Additionally, to the extent Defendant relies on Cassel-Hess, 44 A.3d 80, to support its argument that its fracking activities constitute a permanent trespass, that case is clearly distinguishable from the facts alleged here. In Cassel-Hess, a Plaintiff landowner sued her neighbor, alleging nuisance and trespass and seeking an injunction arising from her neighbor's creation of a mosquito-infested lake in connection with construction of an office building on the neighbor's property. Id. In finding that the creation of the lake constituted a permanent rather than continuing trespass, the Superior Court of Pennsylvania explained that:

Thus, in this case, Appellant has admitted that: 1) the lake has been a permanent feature of the Appellees' land since 2005; 2) since 2005, the consequences of the alleged nuisance—i.e. the standing water and the mosquitos—have been unremitting and “will continue indefinitely”; and, 3) at the time the lake was formed, all damages the possessor of land suffered—or would thereafter suffer—for the nuisance could be predictably ascertained. Sustrik, 197 A.2d at 46-47 and Graybill, 593 A.2d at 1316-1317. The facts of this case thus demonstrate that, at the time of formation, the lake constituted a permanent change in Appellees' land.
Cassel-Hess, 44 A.3d at 88.

Unlike the lake in Cassel-Hess, here, Defendant is alleged to continue to actively exploit Plaintiffs' land through its intrusion and extraction of natural gas. Additionally, the extraction of natural gas from Defendant's well will not continue indefinitely, as there is no possibility that the natural gas reservoir is infinite in its supply. Finally, there is no possibility that “all damages the possessor of land suffered—or would thereafter suffer—for the nuisance could be predictably ascertained,” Cassel-Hess, 44 A.3d at 88, since the extraction of natural gas in allegedly ongoing.
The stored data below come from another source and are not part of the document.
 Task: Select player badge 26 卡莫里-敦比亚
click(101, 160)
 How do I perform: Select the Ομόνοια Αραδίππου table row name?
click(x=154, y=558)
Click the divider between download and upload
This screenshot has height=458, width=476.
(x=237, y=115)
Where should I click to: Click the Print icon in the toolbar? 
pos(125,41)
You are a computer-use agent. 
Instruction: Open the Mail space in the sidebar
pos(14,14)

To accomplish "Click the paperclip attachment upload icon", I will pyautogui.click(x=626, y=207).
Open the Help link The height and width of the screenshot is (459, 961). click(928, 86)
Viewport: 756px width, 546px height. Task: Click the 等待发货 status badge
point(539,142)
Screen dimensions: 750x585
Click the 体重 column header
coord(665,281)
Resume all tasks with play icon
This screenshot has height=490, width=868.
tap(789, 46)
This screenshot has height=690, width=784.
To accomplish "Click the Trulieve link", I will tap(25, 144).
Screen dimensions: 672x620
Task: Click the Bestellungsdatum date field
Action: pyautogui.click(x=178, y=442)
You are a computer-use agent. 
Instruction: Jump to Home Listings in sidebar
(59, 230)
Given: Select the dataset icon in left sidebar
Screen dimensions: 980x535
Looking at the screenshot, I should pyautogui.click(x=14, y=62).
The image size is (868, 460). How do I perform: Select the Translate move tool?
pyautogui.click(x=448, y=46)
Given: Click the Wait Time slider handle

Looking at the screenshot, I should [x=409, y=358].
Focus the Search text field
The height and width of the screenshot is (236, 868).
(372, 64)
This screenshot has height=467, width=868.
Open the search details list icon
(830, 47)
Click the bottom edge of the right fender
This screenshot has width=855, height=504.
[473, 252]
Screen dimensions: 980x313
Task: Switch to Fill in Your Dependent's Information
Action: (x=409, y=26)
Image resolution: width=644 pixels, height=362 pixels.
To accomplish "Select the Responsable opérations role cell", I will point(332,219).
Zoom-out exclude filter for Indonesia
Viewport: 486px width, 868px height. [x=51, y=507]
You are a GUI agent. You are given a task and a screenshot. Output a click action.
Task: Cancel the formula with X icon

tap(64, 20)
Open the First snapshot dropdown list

Defendant contends that Plaintiffs have conceded that “both past and future damages can be ascertained” because of their current and previous filings. (Doc. 23 at 19.) Plaintiffs state in their Amended Complaint that “Plaintiffs make demand for judgment in their favor in an amount equal to the value of all the natural gas extracted by SWN from under the land of the Plaintiffs to be extracted in the future.” (Amend. Compl. at 7.) Plaintiffs do not specifically argue that they are able to currently ascertain the exact amount of damages for the continuing extraction of natural gas, nor does the Court find a mechanism by which all future damages could presently be ascertained. The Court finds that Plaintiffs' statements in their previous filings and their Amended Complaint do not amount to a concession that future damages can presently be ascertained, but rather that Plaintiffs are requesting that, if judgment is ultimately entered in their favor, that the Court will also award damages for future damages stemming from Defendant's extraction of natural gas from now until the disposition of this case.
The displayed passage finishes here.